-- YOUR INSTRUCTIONS --
Return, word for word, the lines starting with the one that contains "The width and" and continuing through the one that contains "center [391, 741].". Leave the pictures out.

===== INFORMATION SHOWN

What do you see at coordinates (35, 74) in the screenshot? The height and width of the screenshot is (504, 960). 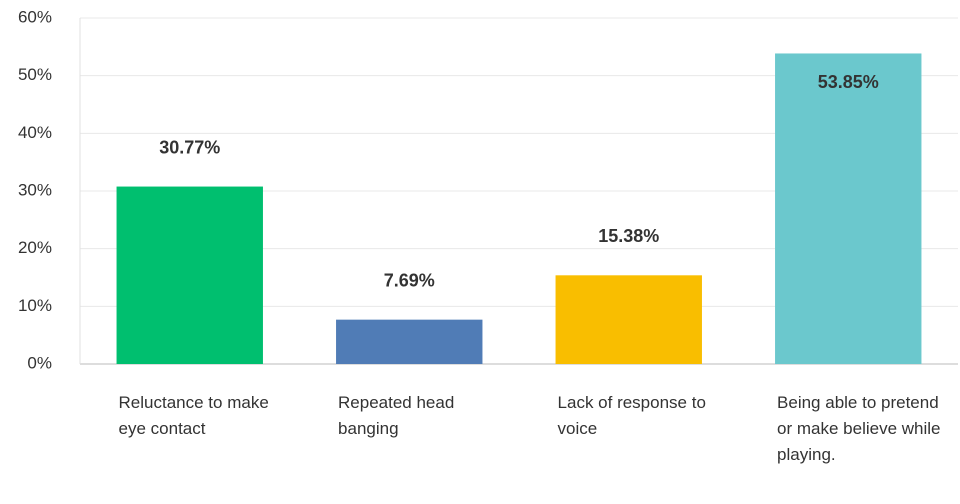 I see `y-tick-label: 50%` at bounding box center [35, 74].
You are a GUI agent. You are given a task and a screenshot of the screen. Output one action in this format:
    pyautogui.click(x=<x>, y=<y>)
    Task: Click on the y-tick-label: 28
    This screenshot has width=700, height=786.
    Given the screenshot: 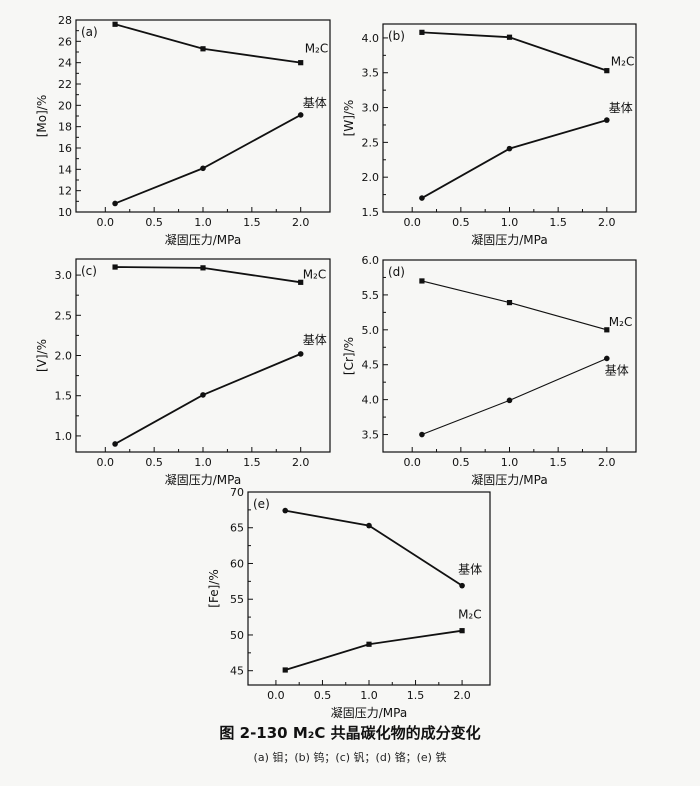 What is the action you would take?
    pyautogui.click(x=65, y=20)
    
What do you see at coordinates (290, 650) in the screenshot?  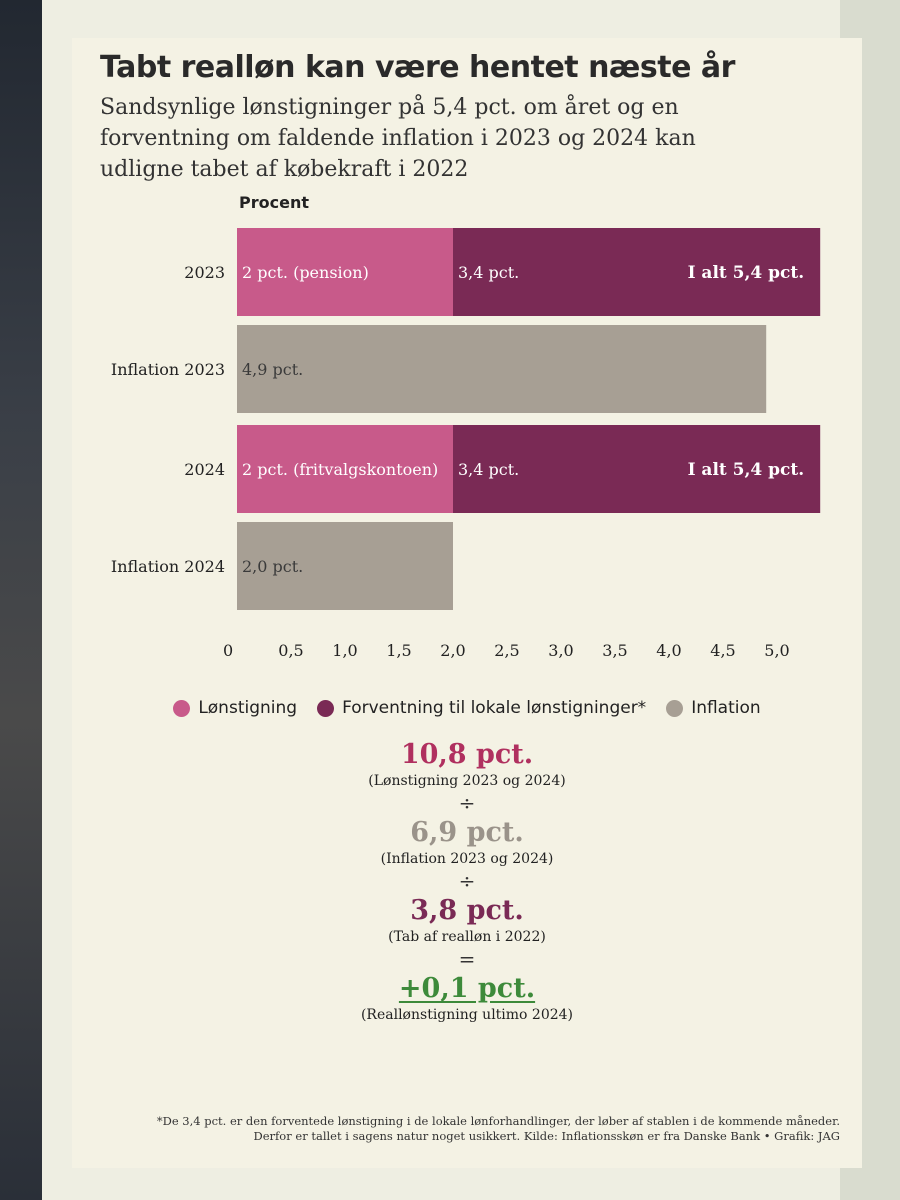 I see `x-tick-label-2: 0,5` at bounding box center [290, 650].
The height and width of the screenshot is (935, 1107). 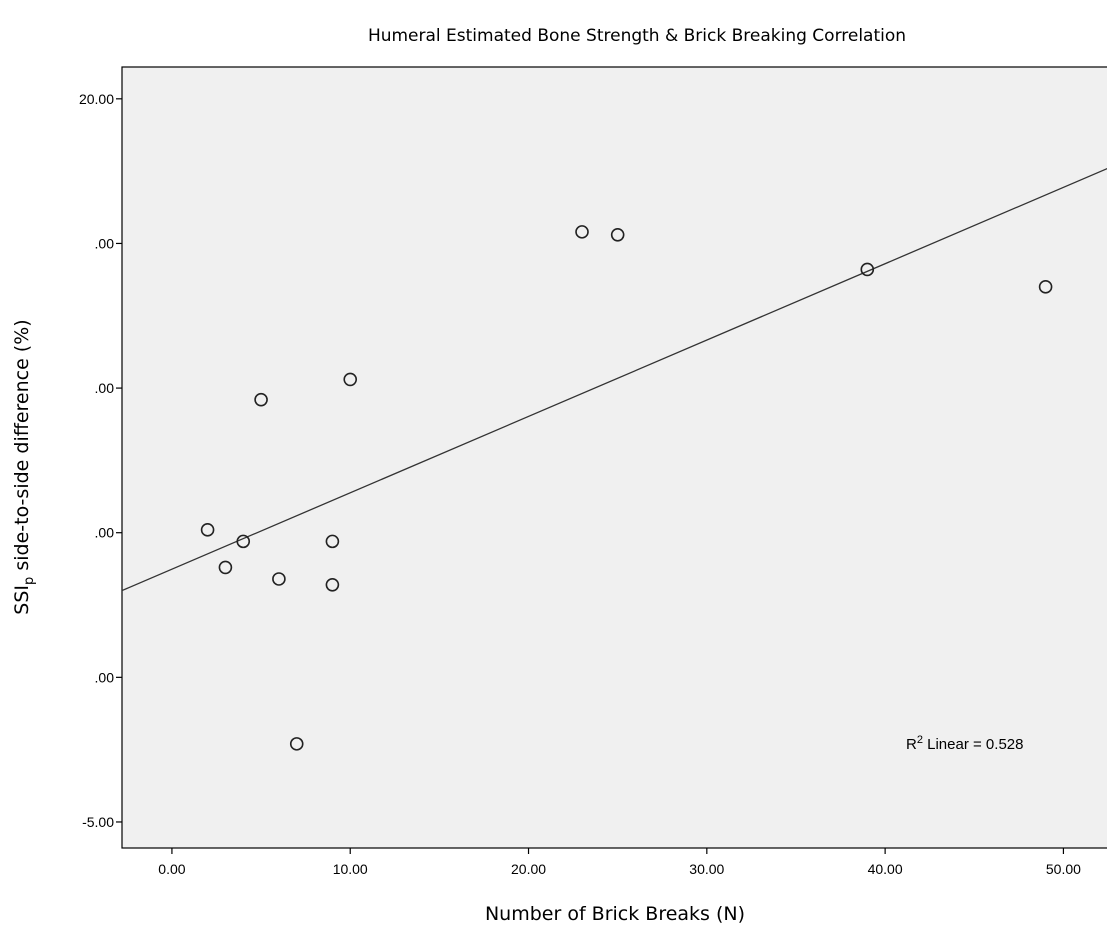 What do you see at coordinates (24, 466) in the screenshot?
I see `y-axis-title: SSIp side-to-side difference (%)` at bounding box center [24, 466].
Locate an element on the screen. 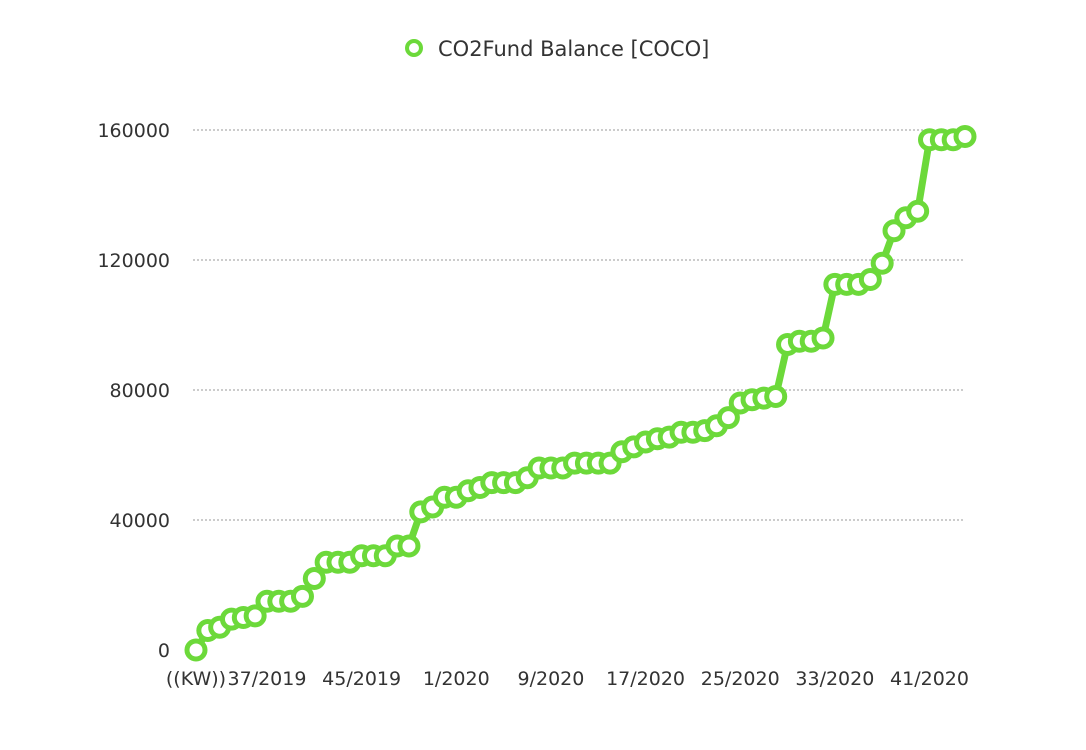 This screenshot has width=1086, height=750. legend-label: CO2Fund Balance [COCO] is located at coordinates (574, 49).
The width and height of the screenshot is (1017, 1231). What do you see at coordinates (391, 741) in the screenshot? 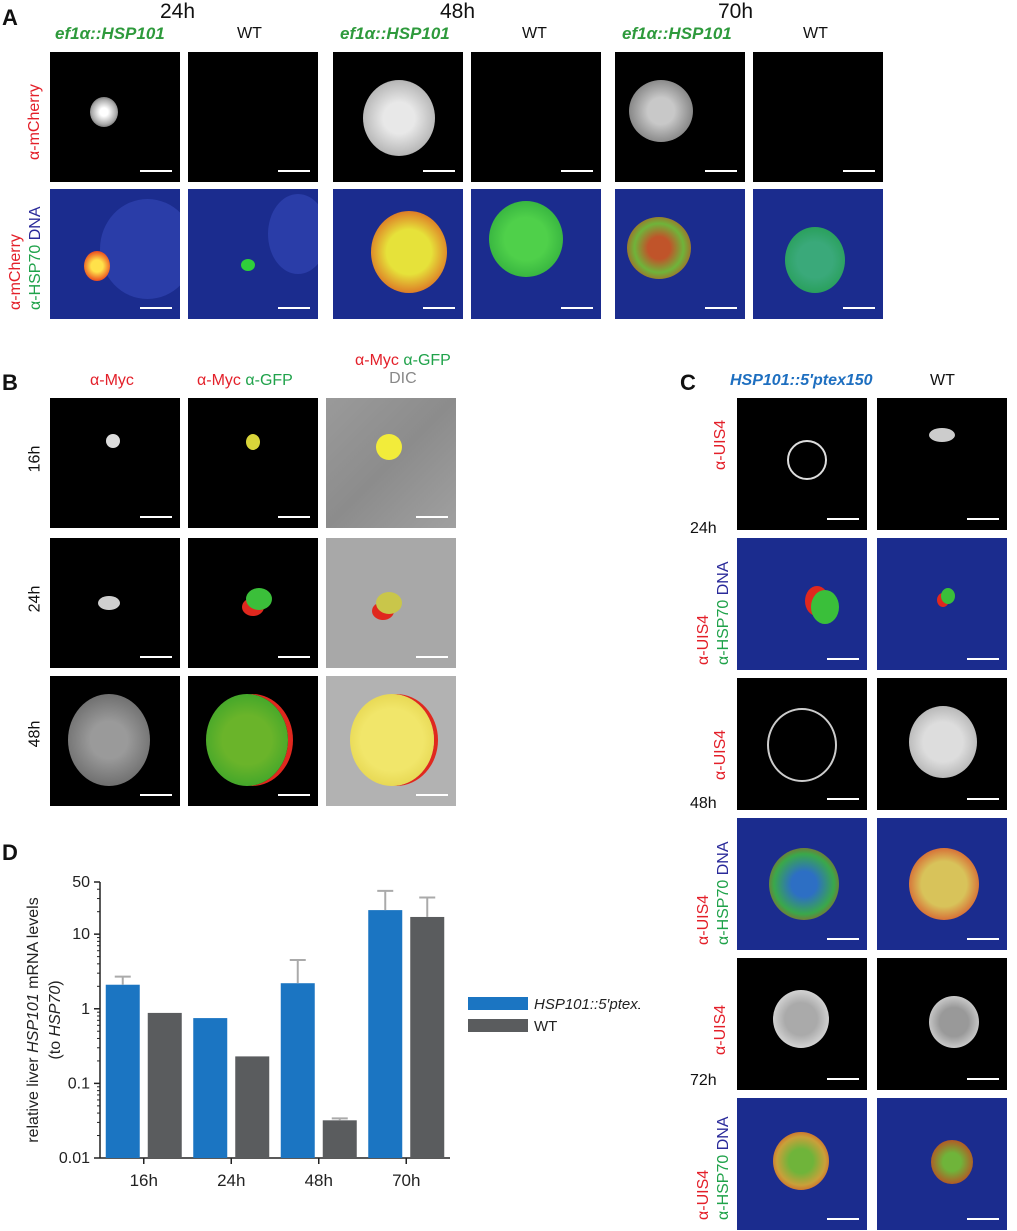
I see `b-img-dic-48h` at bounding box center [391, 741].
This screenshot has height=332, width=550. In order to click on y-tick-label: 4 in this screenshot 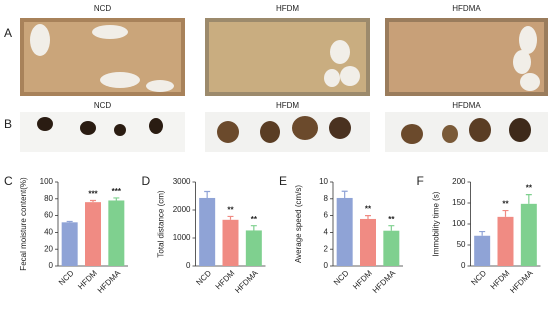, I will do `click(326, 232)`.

==========

-- RESULT BELOW --
The width and height of the screenshot is (1017, 1231). What do you see at coordinates (391, 741) in the screenshot? 
I see `b-img-dic-48h` at bounding box center [391, 741].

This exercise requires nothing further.